▶ [Provided passage]:
☆ ☆ ☆ ☆ ☆ ☆ ☆

1

Sorry for rookie question. I was wondering if there is an efficient url opener class in python that handle redirects. I'm currently using simple urllib.urlopen() but It's not working. This is an example:

http://thetechshowdown.com/Redirect4.php

For this url, the class I'm using does not follow the redirection to:

http://www.bhphotovideo.com/

and only shows:

"You are being automatically redirected to B&H.

Page Stuck? Click Here ."

Thanks in advance.

user3821329
  • 317
  • 1
  • 6
  • 14
  • Thanks for the 2 answers. However, I encounter some redirections that are not followed by any of methods suggested. For example this one: http://blekko.com/a/serpr?r=4WgZKGhYDCRRBim_2cosrjKEWOf2Fmz8PQlVyYT5iqcD875s_gIIdE5G97qsuVbtj8Ww5gQazWmBdBz-yuGsXgysUqkaMna2-8_3m98RhJ5pR4VlxPttPVBDOpHozJKVUP1zNw7qfiQJlUGQoVQvyrM-K6CTKT6LRPjOi-6cgJxOErFzNpLbcl9pPU6DLkNdy12hN84qqttbQlYXYc49SA&bt=&p=7 ///url finished here, it finally redirects to this link: http://www.zappos.com/mark-nason-boots – user3821329 Jul 17 '14 at 20:11
  • 1
    There is no universal solution. There are three method of redirection. 1) server send HTTP response with redirection - and `requests` follows this redirection. 2) HTML have tag `` with url - and we show solution to this problem 3) javascript can redirect page - but it can use one simple line `window.location.href='http://www.example.com'` or it can hide url in someway - but `requests` and `urllib` can't run javascript. Your first example use second method and we made solution for this method only. – furas Jul 17 '14 at 23:10

3 Answers3

4

Use module requests - it folows redirections as default.

But page can be redirected by javascript so none of modules will follow this kind of redirection.

Turn off javascript in browser and go to http://thetechshowdown.com/Redirect4.php to see if it redirects you to other page

I checked this page - there is javascript redirect and HTML redirect (tag with "refresh" argument). Both aren't normal redirection send by server - so any module will not follow this redirection. You have to read page, find url in code and connect with that url.

☆ ☆ ☆ ☆ ☆ ☆ ☆

▶ [Material]:

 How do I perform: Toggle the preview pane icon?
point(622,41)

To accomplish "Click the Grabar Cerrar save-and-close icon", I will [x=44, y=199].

☆ ☆ ☆ ☆ ☆ ☆ ☆

▶ [Directive]:
Copy verbatim the part of the thread about following redirects in Python that begins at the words "But page can" and stops after "with that url.".

▶ [Answer to this task]:
But page can be redirected by javascript so none of modules will follow this kind of redirection.

Turn off javascript in browser and go to http://thetechshowdown.com/Redirect4.php to see if it redirects you to other page

I checked this page - there is javascript redirect and HTML redirect (tag with "refresh" argument). Both aren't normal redirection send by server - so any module will not follow this redirection. You have to read page, find url in code and connect with that url.